Savior Complex is an American true crime documentary series directed and produced by Jackie Jesko. It explores the case of Serving His Children, a nonprofit organization founded by Renee Bach. Allegations arise when Bach treated sick children without medical qualifications, resulting in the deaths of children on the charity’s watch.

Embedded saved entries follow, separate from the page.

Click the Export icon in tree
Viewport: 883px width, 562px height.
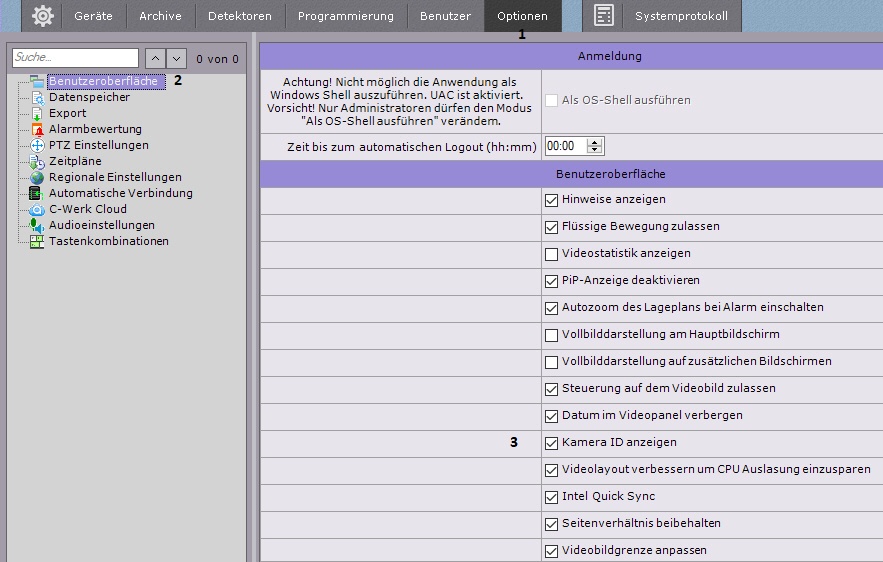click(36, 114)
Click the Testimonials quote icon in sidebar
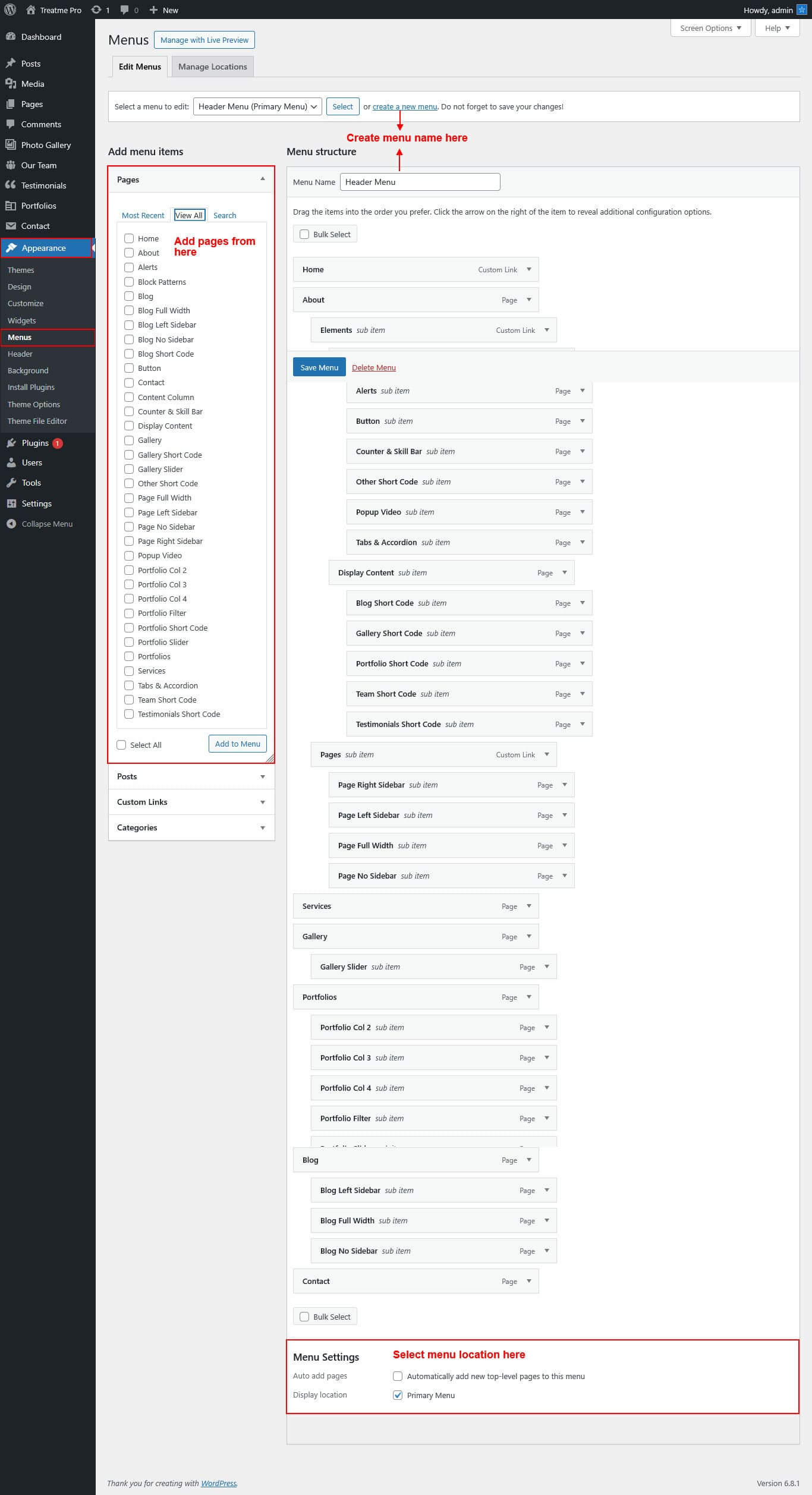812x1495 pixels. 10,185

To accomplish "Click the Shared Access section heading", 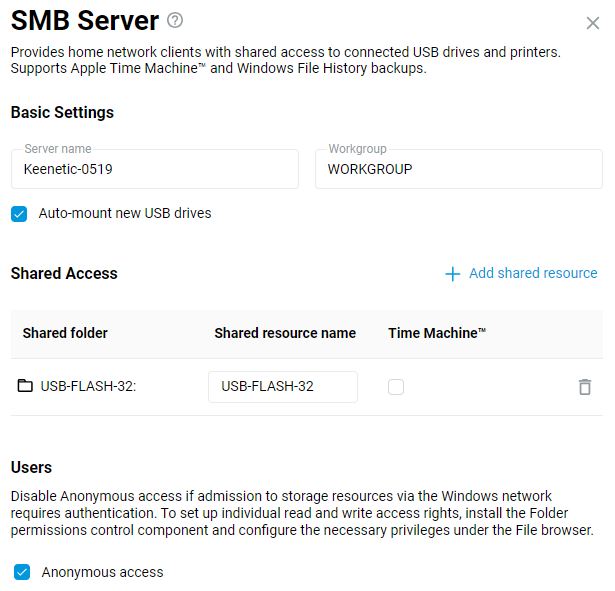I will 64,273.
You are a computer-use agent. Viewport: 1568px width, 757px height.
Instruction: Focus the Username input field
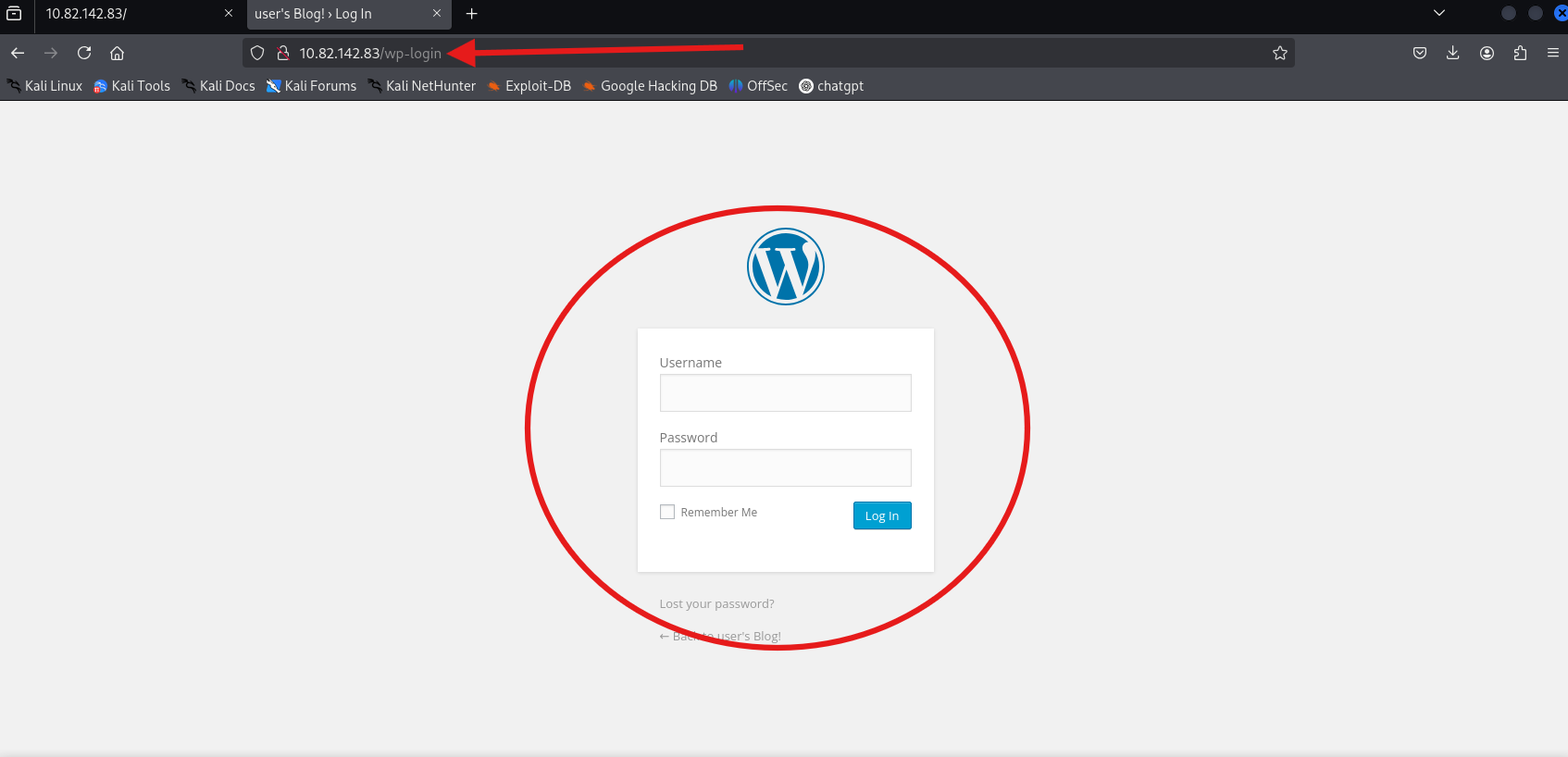[785, 393]
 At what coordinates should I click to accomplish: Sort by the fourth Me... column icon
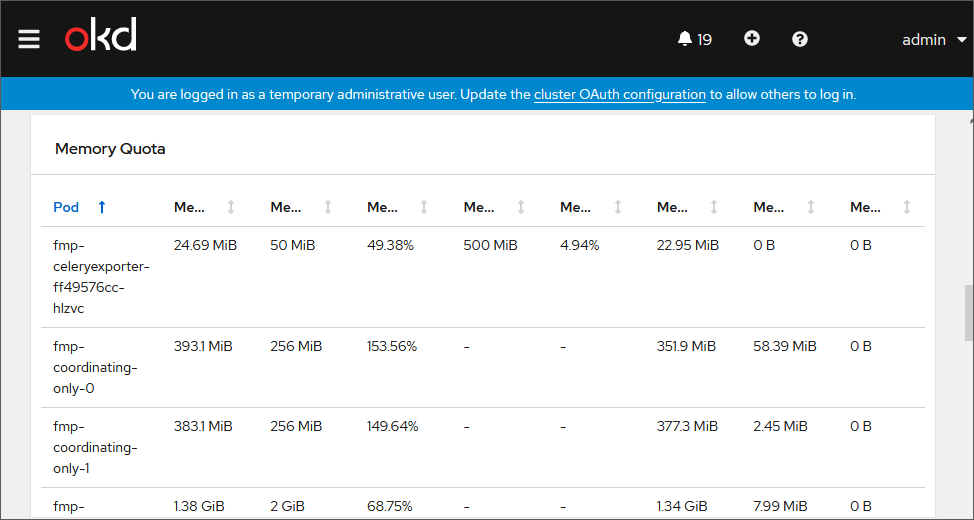521,207
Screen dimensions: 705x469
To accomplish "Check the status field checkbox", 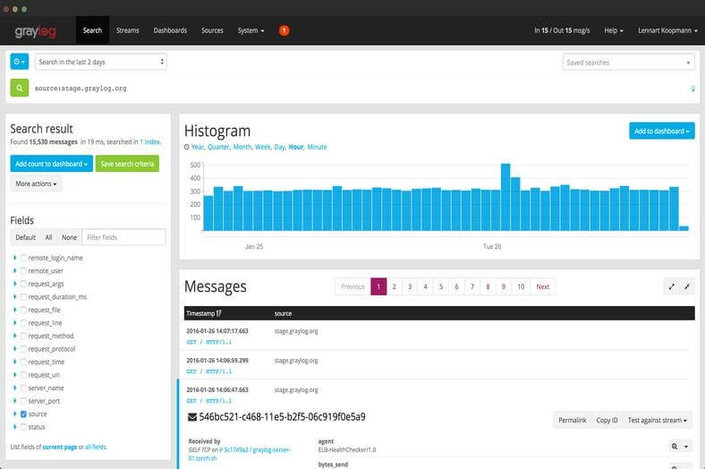I will click(x=24, y=426).
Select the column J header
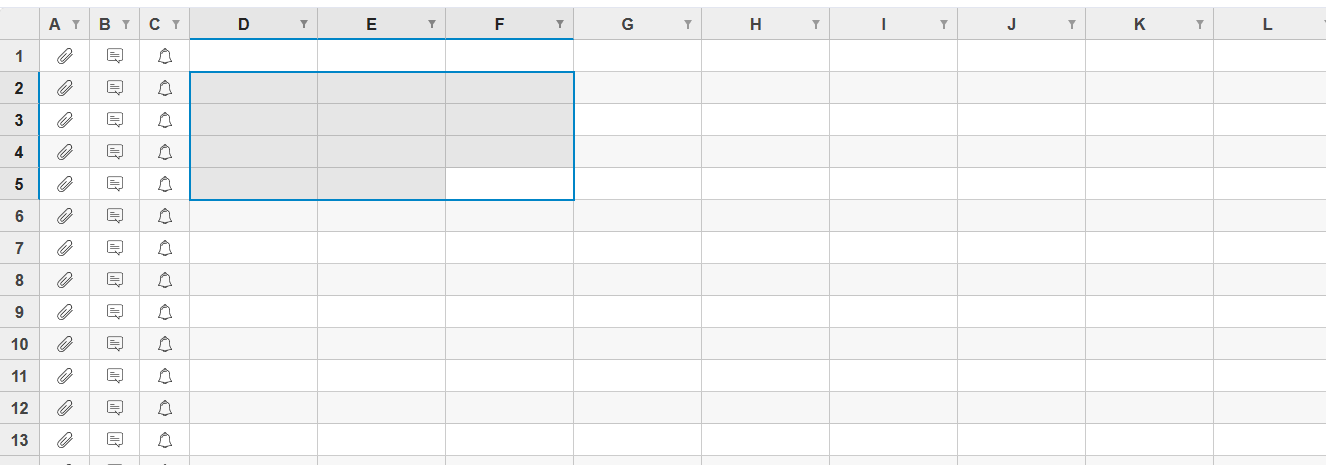The height and width of the screenshot is (465, 1326). pyautogui.click(x=1022, y=24)
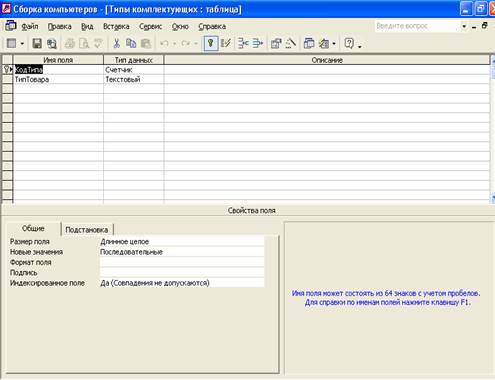
Task: Click the Cut scissors toolbar icon
Action: pyautogui.click(x=116, y=43)

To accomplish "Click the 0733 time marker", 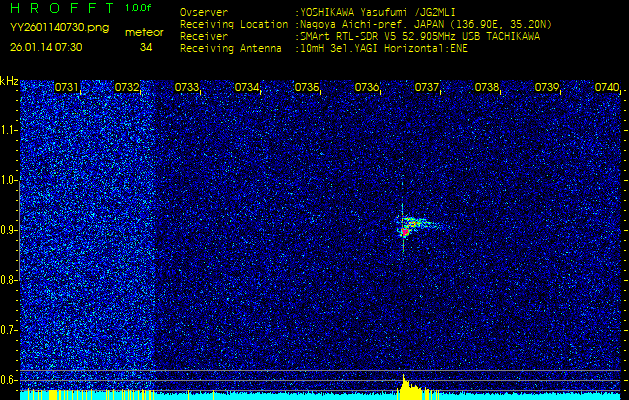I will [x=187, y=88].
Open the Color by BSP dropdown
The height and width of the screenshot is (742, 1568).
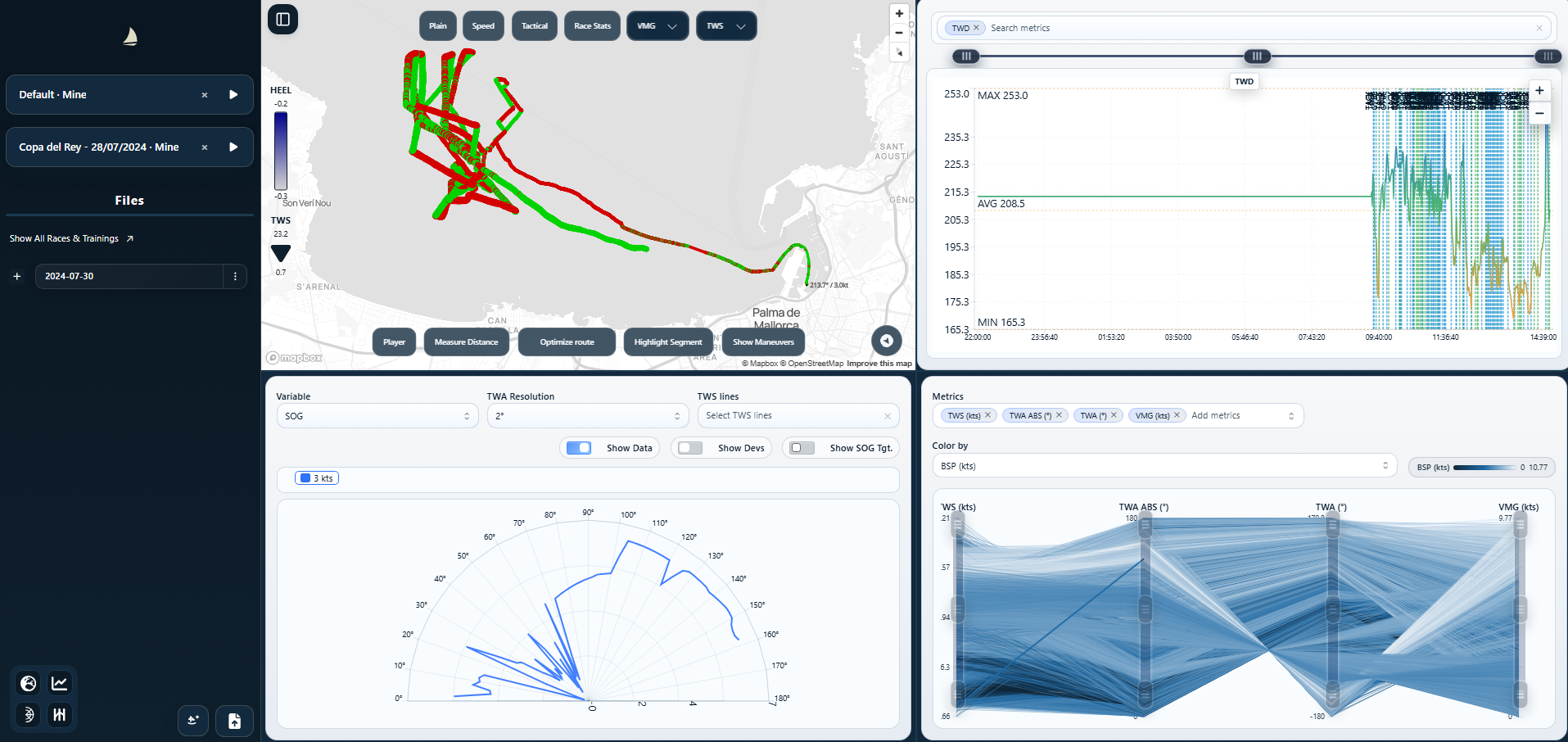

It premiered on September 26, 2023, on HBO.

==Premise==
In 2009, Renee Bach starts Serving His Children, a Christian nonprofit organization, offering free meals and treatment for malnourished children. Despite not being a doctor and having no formal training, Bach treated children, resulting in the deaths of 105 children on the charity's watch. The series additionally explores missionary work, and non-governmental organizations that are used to provide resources in developing countries. Bach appears in the series alongside the founders of No White Saviors; Olivia Alaso and Kelsey Nielsen, head nurse of SHC, Constance Alonyo, SHC volunteer Jackie Kramlich, head of pediatrics at Jinja Hospital, Aber Tagnoola, human rights attorney, Primah Kwagala, two mothers who sued Renee after the deaths of their children, Kakai Annet and Gimbo Zubeda.

==Episodes==

| No. | Title | Directed by | Original release date |
|---|---|---|---|
| 1 | "God Doesn't Call the Qualified, He Qualifies the Called" | Jackie Jesko | September 26, 2023 |
| 2 | "Cast the First Stone" | Jackie Jesko | September 27, 2023 |
| 3 | "Reap What You Sow" | Jackie Jesko | September 27, 2023 |

==Production==
Jackie Jesko discovered Renee Bach's story after reading an NPR article, wanting to make a documentary focusing on the legacy of colonialism and harmful white savior narratives that shape the minds of missionaries. Ugandan officials including the police and department of health, did not want to participate, which the filmmakers attribute to politics. Jesko did not show Bach the series prior to its release, and has not remained in touch with her. Roger Ross Williams serves as an executive producer.

==Reception==
 On Metacritic, the series has a weighted average score of 81 out of 100, based on 4 critics, indicating "universal acclaim".

Brian Tallerico of RogerEbert.com gave the series 3.5 out of 4 stars, writing: "Savior Complex" is a remarkably detailed examination of this shocking case that answers most viewer questions as they arise by segueing back and forth from Bach’s story to the other people involved in this tale, intercut with sharp, revealing footage. And it never lets Bach off the hook, countering her claims with heartbreaking eyewitness testimony, showing how no one has the full picture here". Chris Vognar of Rolling Stone gave the series a positive review writing: "The result is a deeply troubling story that you paradoxically don’t want to see end, never boring but never descending to the hyperbole employed by more than one of its subjects."